Correctness was covered by the existing `long text hash detects changes
after chunk boundary` stream test plus the new 32 KB workload's
expectNoEmissionForSameContent assertion. No release-suite guardrail
pass is needed because the C body was reverted (see Decision).
Decision
Rejected — "premise refuted" escape hatch from RUNNER_INSTRUCTIONS.md.
The 16-byte fold is structurally sound and changes nothing visible
about the hash; it just doesn't have enough wall to attack. The
32 KB-cell workload — the named blocker in the open candidate — is the
durable contribution: future hash-loop experiments now have a workload
that exercises the byte-stream fold for thousands of iterations per
cell, and this run's measurements close the open candidate by showing
that even at 32 KB the byte-stream fold is not the dominant wall
component on the current reader-pool shape.
native/resqlite.c's fnv_combine_bytes was reverted to the exp 110
8-byte body. The new 32 KB section in streaming.dart, the curated
metric in workload_registry.dart, and the focused
long_text_32kb_hash.dart harness are kept.
Future Notes
- The remaining wall on 32 KB streams is dominated by reader-pool
dispatch + SQLite text retrieval + main-isolate reply scheduling.
Future hash work should not retry FNV unrolling without a workload
that isolates the hash loop further (e.g., a single-stream
long-payload shape that bypasses the parallel reader pool, or a
micro-benchmark that calls resqlite_query_hash directly without
the FFI/IPC stack).
- The blob/text mixed shape the open candidate also called out is
still uncovered. A future runner that wants to attack BLOB hashing
should add a mixed BLOB/TEXT variant rather than another TEXT-only
scaling sweep.
- Do not re-introduce the 16-byte fold body to
fnv_combine_bytes
without a new measurement showing the byte-stream fold is a
material fraction of a stream-workload wall. The current 32 KB
data point closes that case for the current reader-pool shape.
Validation
dart pub get- `dart analyze native/resqlite.c lib/ benchmark/suites/streaming.dart
benchmark/shared/workload_registry.dart
benchmark/experiments/long_text_32kb_hash.dart test/stream_test.dart`
dart test test/stream_test.dart(27 / 27 pass, including the
existing long text hash detects changes after chunk boundary
regression coverage)
- Two-pass focused A/B over the new 32 KB harness (table above)

Exercises:
A - Render the following sentence from the experiment notes into French: "The blob/text mixed shape the open candidate also called out is still uncovered."
B - Reproduce verbatim the portion of the experiment notes running from "The 16-byte fold is" down to "on the current reader-pool shape.".

Data provided:
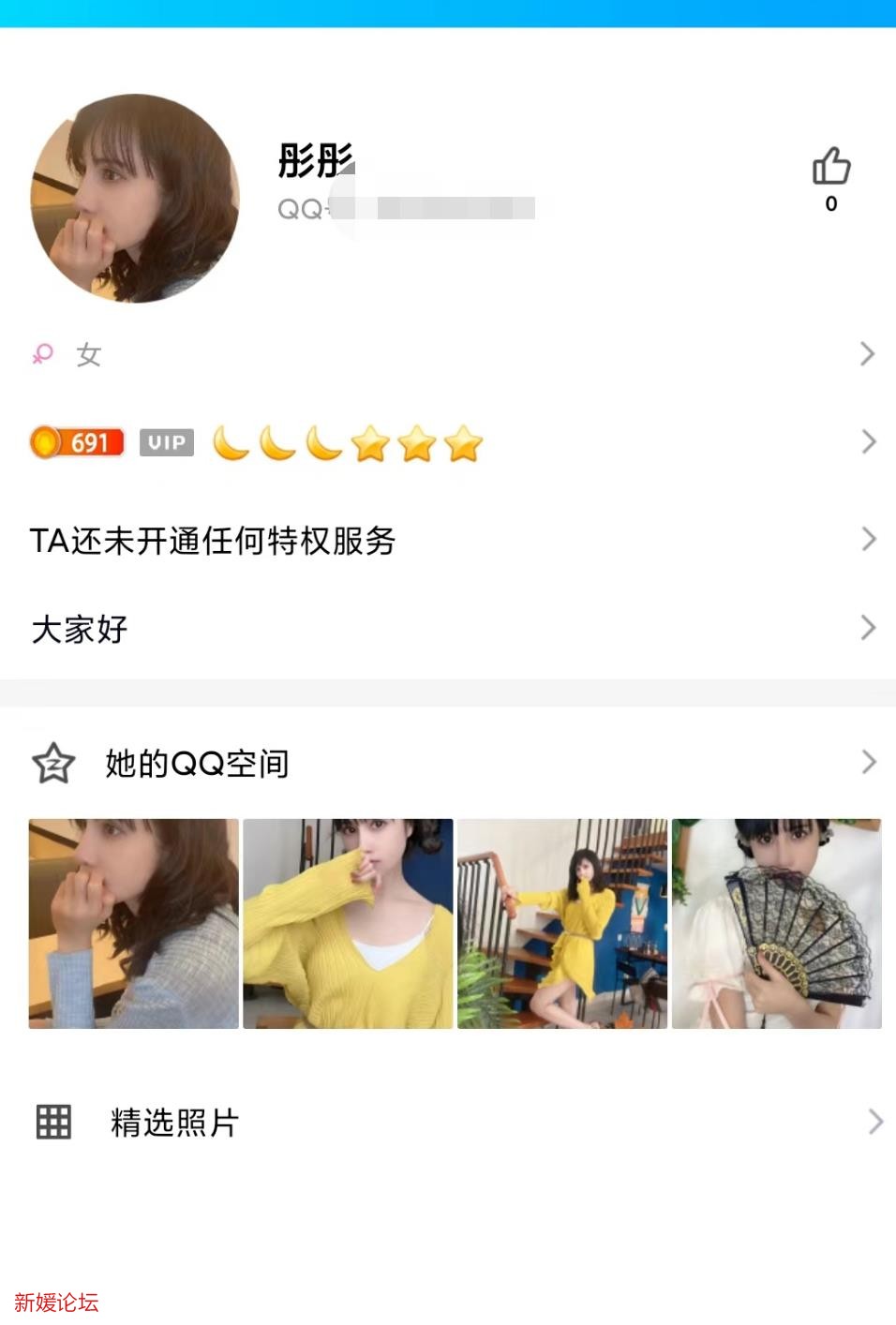Expand the gender info row chevron
Screen dimensions: 896x1325
867,354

Expected responses:
A - La forme mixte blob/texte que le candidat ouvert signalait également n'est toujours pas couverte.

B -
The 16-byte fold is structurally sound and changes nothing visible
about the hash; it just doesn't have enough wall to attack. The
32 KB-cell workload — the named blocker in the open candidate — is the
durable contribution: future hash-loop experiments now have a workload
that exercises the byte-stream fold for thousands of iterations per
cell, and this run's measurements close the open candidate by showing
that even at 32 KB the byte-stream fold is not the dominant wall
component on the current reader-pool shape.